Discord, big data, and pedophiles - The application of data science to Discord degeneracy

Good work OP.

I am curious about the business model. You say you make money, who pays you? Discord or the owners of the groups?

If it's the latter, how do they monetize it themselves? Are companies on Discord?

Idk anything about Discord, but I imagine that your bot can probably prove useful in other areas. LLM can be useful beyond moderation efforts, which although necessary, are not profit drivers. Is the proprietary part the discord integration only? Or could it be tweaked for other purposes where there is a need and offer is not already saturated?
 
I am kind of retarded and don't understand graphs as well as numbers. Could you hit us with some plaintext statistics that are easy to digest? Such as, what percentage of those 2.2 million messages were pedophilic, etc.
 
  • Like
Reactions: NoReturn
I actually took the time out to make a report on the FBI's tip website

I did this as well back in the day and concluded, after noticing nothing had changed, that either:

a) The FBI doesn't give a shit
b) The FBI has a vested interest in this content existing
c) The whole process just had the effect and purpose of putting me on a list
d) All of the above
 
Discord is a great app for predators.


I snatched by pure chance a rare username on my only account.

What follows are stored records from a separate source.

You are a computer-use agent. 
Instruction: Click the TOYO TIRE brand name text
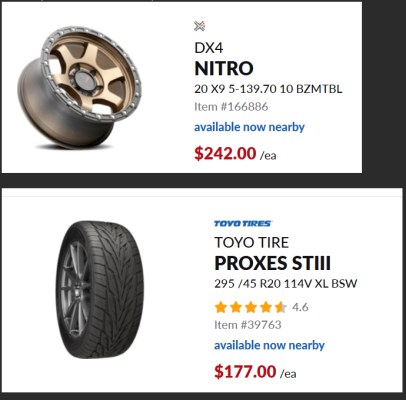point(251,242)
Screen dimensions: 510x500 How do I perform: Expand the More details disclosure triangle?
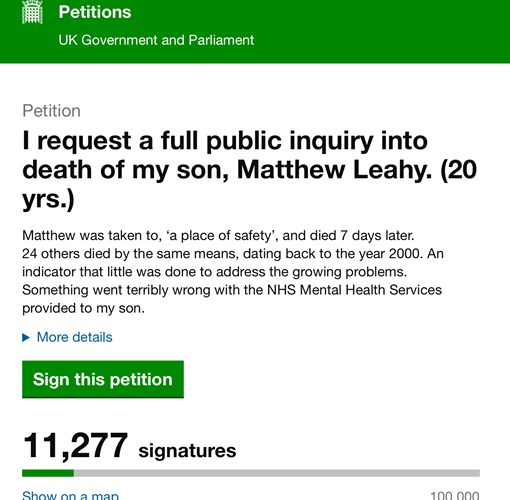pos(26,338)
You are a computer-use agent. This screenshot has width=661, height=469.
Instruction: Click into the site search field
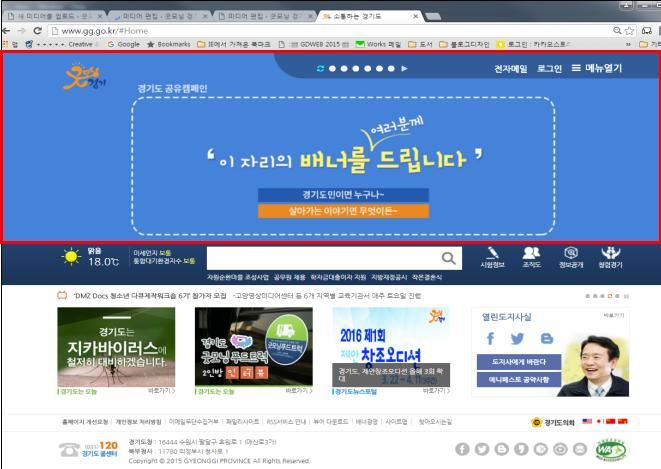[320, 259]
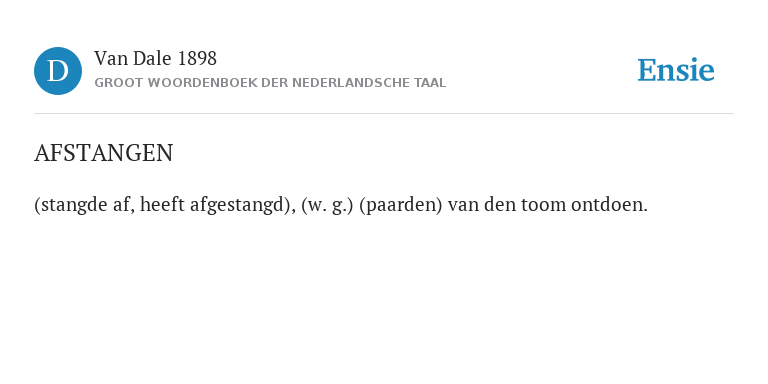Select the AFSTANGEN headword
Viewport: 768px width, 384px height.
click(x=103, y=153)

Since then people add me randomly.
At first I asked who the fuck they were and in most cases they were 8-16 year olds roblox/fortnite addicts adding me because they thought I was their gaming buddy.

Linked accounts, face as the profile picture, 0 internet hygiene.

I disabled the option to add me if we're not in same server.

Thst experience made me realise how easy it would be for some people to get a steady supply of young, retarded children.
 
…Discord can't implement AI or another detection method to pick up these types of messages and flag for review…
I believe Discord bought Sentropy (an AI company) a while back which fought against this, and one of the technologies they bought was for PhotoDNA which scans images for CSAM. This a while back also was used to trick people into posting a CSAM image that was “innocent” but actually got your account banned. (referring to this YT vid).

This post, also showed how a lot of this can be easily done on their platform.
…I've collected about 2.2 million messages as of the time of this writing…
Do you think you could also collect Discord IDs as well (like the users who say these)? I believe they do get banned but maybe it is not reported back to you or the user. This happened as well to “prevent” people from knowing their actual ban reason.
 
any way you can spare some storage space to hold all these Discord messages? Imagine the mass pants shitting when the tranny groomers realize that the Farms has access to their "private" Discord messages.
Queue the baseless "kiwi farms hosts CSAM accusations" because wetbrains can't tell the difference between hashed data and actual material
 
I think that part of the problem is that at the end of the day such large amounts of pedophilia related content are symptoms of the presence of pedophiles not the cause of the problem itself. Removing them from Discord and Reddit and such doesn't really fix the underlying problem, in the same way censoring criticism of trannies doesn't make people like them.

That said I do think we have made some progress as a species on this issue. The pivot from saying CP for pedophile material towards saying CSAM has been a very good thing to ensure maximum pedophile death by targeting all content that pedos get off to which harms children and closing off technical loopholes about how "akshually I was just taking artistic pictures of babies" while encouraging less time wasted on drawings.
 
This is some scary shit, but I’m not surprised. I hope nothing comes of you bringing this information to light. The discord jannies wouldn’t use this information to do anything of substance to fix this problem, but they would form a witch-hunt to dox OP and smear the fuck out of him. With any hope this sparks a greater conversation about how harmful discord is to children. Marvelous job OP. You’re a goddamn hero.
 
The discord jannies wouldn’t use this information to do anything of substance to fix this problem, but they would form a witch-hunt to dox OP and smear the fuck out of him.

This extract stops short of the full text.